Proposal: Add support for JSONPath where JSON Pointer is supported
Specifically in situations documented at https://spec.openapis.org/arazzo/v1.0.1.html#examples table.
By JSONPath, I specifically refer to RFC 9535. There is no semantic overlap between JSONPath and JSON Pointer so adding a support for JSONPath WILL NOT create ambiguity as we can clearly distinguish the grammars for both of them.
Here is a concrete example where having JSONPath support would allow describing workflows that we cannot currently describe.
Let's say we have a step called search-businesses. This step exposes the matched business on $steps.search-businesses.outputs.businesses.
Now I want to have another step called get-businesses-details which accepts list of business ids. If we would supported JSONPaths, we could do the following:
{
"name": "business_ids",
"in": "query",
"value": "$steps.search-businesses.outputs.businesses#$[*].id"
}
With current capabilities it's not possible to chain steps like these, unless we introduce a surrogate transformation step into the workflow.
I can challenge this proposal and issue a PR to the spec. We have two options how to proceed forward.
Backward compatible
We can introduce new separator for JSONPath:
$steps.search-businesses.outputs.businesses@$[*].id - this clearly says that @ is followed by JSONPath and existing implementations will ignore it as they will not recognize @ after the runtime expression.
Backward incompatible
$steps.search-businesses.outputs.businesses#$[*].id - JSONPath uses the same separator (#) as JSON Pointer and because of no semantic overlap between JSONPath and JSON Pointer exists, implementation could clearly distinguish the intention. It will break the implementations that only expects JSON Pointer after # delimiter. Major release of the spec might be warranted.

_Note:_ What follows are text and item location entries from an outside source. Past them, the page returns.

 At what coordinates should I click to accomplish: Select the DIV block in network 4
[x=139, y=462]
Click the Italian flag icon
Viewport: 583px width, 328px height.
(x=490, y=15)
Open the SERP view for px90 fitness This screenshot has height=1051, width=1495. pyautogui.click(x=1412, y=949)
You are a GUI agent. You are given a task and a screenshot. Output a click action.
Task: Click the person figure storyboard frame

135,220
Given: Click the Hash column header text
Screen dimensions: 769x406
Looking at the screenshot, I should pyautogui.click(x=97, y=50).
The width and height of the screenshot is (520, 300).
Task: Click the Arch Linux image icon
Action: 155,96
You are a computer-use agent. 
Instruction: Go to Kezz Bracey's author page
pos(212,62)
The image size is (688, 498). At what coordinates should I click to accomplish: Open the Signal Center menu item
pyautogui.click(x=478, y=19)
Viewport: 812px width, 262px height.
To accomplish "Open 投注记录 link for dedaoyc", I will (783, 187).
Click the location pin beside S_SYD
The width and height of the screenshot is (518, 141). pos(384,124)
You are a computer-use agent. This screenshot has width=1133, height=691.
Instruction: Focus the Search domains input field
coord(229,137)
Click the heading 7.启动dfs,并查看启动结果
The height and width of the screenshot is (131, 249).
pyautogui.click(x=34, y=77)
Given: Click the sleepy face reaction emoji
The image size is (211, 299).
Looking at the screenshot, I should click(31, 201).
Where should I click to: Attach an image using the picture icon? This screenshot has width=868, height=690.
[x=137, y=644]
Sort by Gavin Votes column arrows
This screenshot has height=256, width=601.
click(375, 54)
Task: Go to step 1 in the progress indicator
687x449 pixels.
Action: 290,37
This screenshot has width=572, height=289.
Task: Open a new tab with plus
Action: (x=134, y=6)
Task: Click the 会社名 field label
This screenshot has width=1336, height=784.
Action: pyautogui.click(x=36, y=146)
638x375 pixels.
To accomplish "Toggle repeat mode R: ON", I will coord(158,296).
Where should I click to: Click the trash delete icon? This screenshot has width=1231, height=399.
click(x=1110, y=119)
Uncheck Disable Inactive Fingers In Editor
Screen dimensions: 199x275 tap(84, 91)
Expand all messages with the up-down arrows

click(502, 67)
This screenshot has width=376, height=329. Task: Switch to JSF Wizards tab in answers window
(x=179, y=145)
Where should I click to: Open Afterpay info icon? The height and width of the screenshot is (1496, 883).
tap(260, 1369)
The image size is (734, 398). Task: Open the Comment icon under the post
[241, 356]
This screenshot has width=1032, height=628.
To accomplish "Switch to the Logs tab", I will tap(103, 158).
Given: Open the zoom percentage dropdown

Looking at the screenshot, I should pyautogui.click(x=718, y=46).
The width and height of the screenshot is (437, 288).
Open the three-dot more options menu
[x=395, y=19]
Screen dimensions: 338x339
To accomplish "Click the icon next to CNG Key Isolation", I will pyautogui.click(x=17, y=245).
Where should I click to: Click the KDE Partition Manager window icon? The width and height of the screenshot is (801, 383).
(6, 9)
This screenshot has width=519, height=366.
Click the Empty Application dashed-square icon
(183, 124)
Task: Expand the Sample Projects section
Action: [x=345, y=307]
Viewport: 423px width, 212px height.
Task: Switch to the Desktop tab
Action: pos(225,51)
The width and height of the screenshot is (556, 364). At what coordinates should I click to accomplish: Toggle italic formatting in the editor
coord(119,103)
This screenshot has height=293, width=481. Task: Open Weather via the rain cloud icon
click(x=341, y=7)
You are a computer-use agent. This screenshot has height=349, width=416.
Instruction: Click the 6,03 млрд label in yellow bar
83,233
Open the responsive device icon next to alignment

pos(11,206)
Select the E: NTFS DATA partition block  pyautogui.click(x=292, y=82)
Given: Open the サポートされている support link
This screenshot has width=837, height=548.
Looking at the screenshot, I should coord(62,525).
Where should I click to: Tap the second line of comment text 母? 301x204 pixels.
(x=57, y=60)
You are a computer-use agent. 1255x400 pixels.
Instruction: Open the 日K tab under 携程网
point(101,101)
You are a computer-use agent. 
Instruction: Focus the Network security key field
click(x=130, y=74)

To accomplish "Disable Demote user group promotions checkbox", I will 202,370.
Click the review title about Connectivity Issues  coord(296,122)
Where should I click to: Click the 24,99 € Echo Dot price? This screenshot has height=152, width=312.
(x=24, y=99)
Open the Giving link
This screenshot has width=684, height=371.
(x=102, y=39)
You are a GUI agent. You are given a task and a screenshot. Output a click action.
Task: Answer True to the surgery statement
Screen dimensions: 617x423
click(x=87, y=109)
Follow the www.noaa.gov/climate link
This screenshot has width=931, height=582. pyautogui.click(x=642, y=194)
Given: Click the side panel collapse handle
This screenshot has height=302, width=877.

I will have to defer to @frankkilcommins memory on why we went one way and not the other. I can say that my concern would be tooling. If we add support for jsonpath.. that means every tool out there will need to support BOTH or they could run in to situations where a document uses one that they dont support. Now you end up with a situation where an Arazzo description may not work with some tooling that doesnt support jsonpath. That would be unfortunate.
Hi @kevinduffey,
Thank for your reaction.
that means every tool out there will need to support BOTH or they could run in to situations where a document uses one that they dont support
Yes, that's the case. Arazzo already requires implementations to evaluate JSONPath expressions during Criterion Object evaluation. And requires to evaluate JSON Pointer when plucking parts of step outputs (among others). So we're already in that situation - every compliant implementation needs to support both.
In JSONPath we have Normalized Paths which fully replaces JSON Pointer capabilities as it can produce a single node result. On top of that we have all the capabilities of non-singular queries inside JSONPath.
Replacing the support for JSON Pointer by JSONPath might be the easiest thing in next major release as it extends the capabilities significantly while still retaining all the prior JSON Pointer capabilities.
Fair points. I did forget we have some JSON Path stuff in there. I honestly forget why we have both now, so again refer to the might @frankkilcommins as he is the foremost expert in all things Arazzo. :).
NOTE: The proposal below has been superseded. Please immediately refer to the latest proposal, and come back here if interested in the media-type-dependent support which for now has been deferred.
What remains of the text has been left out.